Pressemitteilung

Sudan: Zahl der Kinder in Not laut UNICEF seit Kriegsbeginn verdoppelt

Port Sudan/ New York/ Köln

  • 15 Millionen Kinder im Sudan brauchen humanitäre Hilfe

  • Größte humanitäre Krise mit meisten vertriebenen Kindern der Welt

  • Sudan ist einziges Land mit einer offiziell festgestellten Hungersnot

  • Schwere Kinderrechtsverletzungen um 1000 Prozent gestiegen

  • Einschränkungen bei Zugang und Finanzierung verschärfen die Herausforderungen

Amna isst therapeutische Fertignahrung. In Teilen des Sudan herrscht eine Hungersnot.

Amna isst therapeutische Fertignahrung zur Behandlung ihrer Mangelernährung. In Teilen des Sudan herrscht eine Hungersnot.

Zwei Jahre nach Ausbruch des Konflikts im Sudan hat sich die Zahl der Kinder und Jugendlichen, die humanitäre Hilfe benötigen, von 7,8 Millionen (Anfang 2023) auf heute über 15 Millionen verdoppelt. Ohne eine massive Ausweitung der Unterstützung könnte die bereits jetzt größte humanitäre Krise der Welt zu einer noch größeren Katastrophe eskalieren, warnt das UN-Kinderhilfswerk UNICEF.

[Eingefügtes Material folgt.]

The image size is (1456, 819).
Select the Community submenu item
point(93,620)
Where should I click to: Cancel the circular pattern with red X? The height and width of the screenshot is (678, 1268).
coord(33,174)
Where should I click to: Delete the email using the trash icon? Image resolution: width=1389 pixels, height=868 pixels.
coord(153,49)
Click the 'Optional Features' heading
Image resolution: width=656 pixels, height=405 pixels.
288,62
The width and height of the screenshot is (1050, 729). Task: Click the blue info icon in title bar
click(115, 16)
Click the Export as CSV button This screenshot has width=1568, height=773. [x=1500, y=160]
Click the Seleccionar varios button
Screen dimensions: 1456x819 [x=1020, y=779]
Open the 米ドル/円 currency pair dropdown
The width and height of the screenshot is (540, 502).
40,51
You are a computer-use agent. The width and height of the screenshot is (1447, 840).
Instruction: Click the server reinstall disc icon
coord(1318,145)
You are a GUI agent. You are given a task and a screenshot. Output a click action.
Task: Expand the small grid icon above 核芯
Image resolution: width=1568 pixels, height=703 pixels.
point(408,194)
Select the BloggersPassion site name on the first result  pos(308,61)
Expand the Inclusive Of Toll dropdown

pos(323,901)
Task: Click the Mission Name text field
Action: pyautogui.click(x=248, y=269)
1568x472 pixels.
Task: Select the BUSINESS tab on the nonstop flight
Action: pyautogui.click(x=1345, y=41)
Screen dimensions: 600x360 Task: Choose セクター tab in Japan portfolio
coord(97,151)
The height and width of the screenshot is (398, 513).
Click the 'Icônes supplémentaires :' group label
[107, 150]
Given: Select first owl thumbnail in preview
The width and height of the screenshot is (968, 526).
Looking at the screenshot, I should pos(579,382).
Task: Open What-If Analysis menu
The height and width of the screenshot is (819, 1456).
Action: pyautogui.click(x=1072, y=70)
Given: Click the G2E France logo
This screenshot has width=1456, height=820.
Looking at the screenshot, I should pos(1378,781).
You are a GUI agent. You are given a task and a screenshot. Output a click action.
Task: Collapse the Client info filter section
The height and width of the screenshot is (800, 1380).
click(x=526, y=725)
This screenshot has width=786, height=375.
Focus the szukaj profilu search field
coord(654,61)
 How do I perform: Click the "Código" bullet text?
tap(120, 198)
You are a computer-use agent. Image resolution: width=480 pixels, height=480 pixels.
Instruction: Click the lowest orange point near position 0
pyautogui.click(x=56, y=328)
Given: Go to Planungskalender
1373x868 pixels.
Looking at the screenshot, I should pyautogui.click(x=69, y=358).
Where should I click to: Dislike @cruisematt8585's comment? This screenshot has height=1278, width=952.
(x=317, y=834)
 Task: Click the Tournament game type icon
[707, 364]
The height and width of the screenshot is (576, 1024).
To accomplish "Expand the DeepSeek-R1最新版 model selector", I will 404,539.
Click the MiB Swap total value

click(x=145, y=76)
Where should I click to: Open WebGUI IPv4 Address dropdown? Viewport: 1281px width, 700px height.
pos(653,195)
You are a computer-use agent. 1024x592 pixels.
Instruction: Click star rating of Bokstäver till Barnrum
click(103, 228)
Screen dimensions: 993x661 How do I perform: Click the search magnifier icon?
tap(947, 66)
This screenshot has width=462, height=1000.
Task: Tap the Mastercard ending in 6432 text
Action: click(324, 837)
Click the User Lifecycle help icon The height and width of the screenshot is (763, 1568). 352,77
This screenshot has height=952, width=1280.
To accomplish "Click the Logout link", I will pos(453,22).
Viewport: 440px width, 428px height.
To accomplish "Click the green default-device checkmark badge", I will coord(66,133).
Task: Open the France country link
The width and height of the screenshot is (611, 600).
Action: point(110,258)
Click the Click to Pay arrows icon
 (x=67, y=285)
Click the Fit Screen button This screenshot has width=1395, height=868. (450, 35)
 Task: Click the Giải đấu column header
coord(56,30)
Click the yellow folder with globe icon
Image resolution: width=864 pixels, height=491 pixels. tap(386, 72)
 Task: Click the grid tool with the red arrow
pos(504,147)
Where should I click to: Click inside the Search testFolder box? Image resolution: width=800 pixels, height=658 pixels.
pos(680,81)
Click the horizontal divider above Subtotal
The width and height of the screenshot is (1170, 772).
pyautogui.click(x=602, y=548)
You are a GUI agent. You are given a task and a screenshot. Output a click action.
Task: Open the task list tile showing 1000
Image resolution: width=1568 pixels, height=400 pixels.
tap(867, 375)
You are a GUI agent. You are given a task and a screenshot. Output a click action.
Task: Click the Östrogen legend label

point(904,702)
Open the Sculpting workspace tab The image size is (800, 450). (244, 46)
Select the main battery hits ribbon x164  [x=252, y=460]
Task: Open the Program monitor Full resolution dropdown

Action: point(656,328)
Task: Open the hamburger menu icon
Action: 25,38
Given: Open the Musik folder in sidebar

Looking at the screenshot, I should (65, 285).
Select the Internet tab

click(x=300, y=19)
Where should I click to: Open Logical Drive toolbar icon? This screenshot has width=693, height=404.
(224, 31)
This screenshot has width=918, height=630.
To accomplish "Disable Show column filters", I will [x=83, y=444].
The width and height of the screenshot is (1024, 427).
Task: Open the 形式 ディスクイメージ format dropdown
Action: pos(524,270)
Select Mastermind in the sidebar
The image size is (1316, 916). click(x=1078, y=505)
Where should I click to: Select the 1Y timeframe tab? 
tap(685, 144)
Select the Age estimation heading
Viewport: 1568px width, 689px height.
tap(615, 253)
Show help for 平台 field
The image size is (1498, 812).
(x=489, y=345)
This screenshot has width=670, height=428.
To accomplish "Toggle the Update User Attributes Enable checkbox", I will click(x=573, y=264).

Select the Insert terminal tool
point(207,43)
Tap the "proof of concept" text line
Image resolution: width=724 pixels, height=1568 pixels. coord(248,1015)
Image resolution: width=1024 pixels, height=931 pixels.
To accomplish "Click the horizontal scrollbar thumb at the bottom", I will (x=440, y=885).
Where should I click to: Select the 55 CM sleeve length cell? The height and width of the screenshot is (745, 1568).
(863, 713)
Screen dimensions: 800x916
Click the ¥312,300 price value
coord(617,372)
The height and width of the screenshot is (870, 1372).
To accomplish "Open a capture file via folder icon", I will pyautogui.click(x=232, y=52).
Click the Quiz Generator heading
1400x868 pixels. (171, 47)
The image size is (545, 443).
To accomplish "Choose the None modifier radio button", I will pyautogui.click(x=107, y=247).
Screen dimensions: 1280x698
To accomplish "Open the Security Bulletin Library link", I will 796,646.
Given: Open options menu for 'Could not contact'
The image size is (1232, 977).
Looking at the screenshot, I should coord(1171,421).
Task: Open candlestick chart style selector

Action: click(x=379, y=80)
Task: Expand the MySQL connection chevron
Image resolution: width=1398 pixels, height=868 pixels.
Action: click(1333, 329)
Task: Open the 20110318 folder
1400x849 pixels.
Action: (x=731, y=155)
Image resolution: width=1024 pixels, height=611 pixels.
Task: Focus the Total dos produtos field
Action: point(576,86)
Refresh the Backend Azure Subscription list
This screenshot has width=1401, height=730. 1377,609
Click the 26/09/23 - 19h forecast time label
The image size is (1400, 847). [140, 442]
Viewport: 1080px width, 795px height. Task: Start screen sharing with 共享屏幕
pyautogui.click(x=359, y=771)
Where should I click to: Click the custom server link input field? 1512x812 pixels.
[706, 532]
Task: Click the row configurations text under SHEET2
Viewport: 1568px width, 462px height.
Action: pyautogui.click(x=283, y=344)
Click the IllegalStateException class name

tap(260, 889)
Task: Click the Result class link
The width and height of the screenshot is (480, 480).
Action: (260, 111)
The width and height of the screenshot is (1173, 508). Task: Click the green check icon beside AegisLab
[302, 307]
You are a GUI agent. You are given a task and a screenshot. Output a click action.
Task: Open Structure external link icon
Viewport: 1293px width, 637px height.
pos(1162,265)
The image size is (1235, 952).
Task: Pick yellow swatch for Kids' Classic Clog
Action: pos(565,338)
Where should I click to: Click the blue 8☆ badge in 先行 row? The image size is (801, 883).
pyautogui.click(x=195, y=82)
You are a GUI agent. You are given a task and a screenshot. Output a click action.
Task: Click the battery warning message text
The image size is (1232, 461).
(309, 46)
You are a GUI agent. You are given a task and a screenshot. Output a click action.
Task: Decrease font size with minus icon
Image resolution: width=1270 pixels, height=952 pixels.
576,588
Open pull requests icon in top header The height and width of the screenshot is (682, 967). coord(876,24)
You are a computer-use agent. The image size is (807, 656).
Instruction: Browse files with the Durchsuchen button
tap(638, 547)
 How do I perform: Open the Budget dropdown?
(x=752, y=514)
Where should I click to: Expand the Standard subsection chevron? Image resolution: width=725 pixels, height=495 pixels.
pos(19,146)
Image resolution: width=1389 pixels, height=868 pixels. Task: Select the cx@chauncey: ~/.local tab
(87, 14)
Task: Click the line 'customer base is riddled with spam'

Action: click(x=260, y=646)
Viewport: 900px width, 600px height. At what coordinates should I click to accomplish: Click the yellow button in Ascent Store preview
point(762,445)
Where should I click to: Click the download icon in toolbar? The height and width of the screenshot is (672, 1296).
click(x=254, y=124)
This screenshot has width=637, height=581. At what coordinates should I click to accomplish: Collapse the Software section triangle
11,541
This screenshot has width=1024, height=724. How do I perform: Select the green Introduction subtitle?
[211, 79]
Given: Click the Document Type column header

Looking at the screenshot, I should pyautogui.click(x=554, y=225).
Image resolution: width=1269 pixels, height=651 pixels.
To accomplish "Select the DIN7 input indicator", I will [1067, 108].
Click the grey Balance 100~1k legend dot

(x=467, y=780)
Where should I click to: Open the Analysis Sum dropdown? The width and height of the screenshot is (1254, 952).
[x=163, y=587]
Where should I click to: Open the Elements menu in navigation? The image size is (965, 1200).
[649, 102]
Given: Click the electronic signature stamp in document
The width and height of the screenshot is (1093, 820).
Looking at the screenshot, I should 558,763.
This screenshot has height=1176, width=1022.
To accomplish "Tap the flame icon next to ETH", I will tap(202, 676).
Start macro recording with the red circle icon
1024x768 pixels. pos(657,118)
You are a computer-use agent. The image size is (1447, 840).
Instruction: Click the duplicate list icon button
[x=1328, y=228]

Die Gewalt gegen Kinder hat ein erschütterndes Ausmaß angenommen. Allein in der vergangenen Woche wurden Berichten zufolge mindestens 23 Kinder und neun humanitäre Helfer*innen in Nord-Darfur getötet.

Vertreibung, Hunger und Krankheiten nehmen zu. Der Zugang von humanitären Helferinnen und Helfern zu Familien wird eingeschränkt, gleichzeitig sinkt die finanzielle Unterstützung. Sorgen macht UNICEF auch die bevorstehende Regenzeit von Mai bis Oktober, die erfahrungsgemäß oft zu verheerenden Überschwemmungen und einem Anstieg von Mangelernährung und Krankheiten führt.

„Zwei Jahre Gewalt und Vertreibung haben das Leben von Millionen von Kindern im Sudan zerstört. Der Bedarf übersteigt weiterhin die humanitären Mittel“, sagte UNICEF-Exekutivdirektorin Catherine Russell. „In der bevorstehenden Regenzeit werden Kinder, die bereits an Mangelernährung und Krankheiten leiden, schwerer zu erreichen sein. Ich fordere die internationale Gemeinschaft dringend auf, dieses entscheidende Zeitfenster zu nutzen und sich stärker für die Kinder des Sudan einzusetzen.“

Fatuma (13) wurde bereits sechs Mal vertrieben

Der Sudan erlebt die weltweit größte humanitäre Krise und die größte Kindervertreibungskrise. Die Hälfte der über 30 Millionen Menschen, die in diesem Jahr humanitäre Hilfe benötigen, sind Kinder und Jugendliche unter 18 Jahren. Der Konflikt hat fast 15 Millionen Menschen innerhalb des Sudan und in die Nachbarländer vertrieben, über die Hälfte von ihnen Kinder.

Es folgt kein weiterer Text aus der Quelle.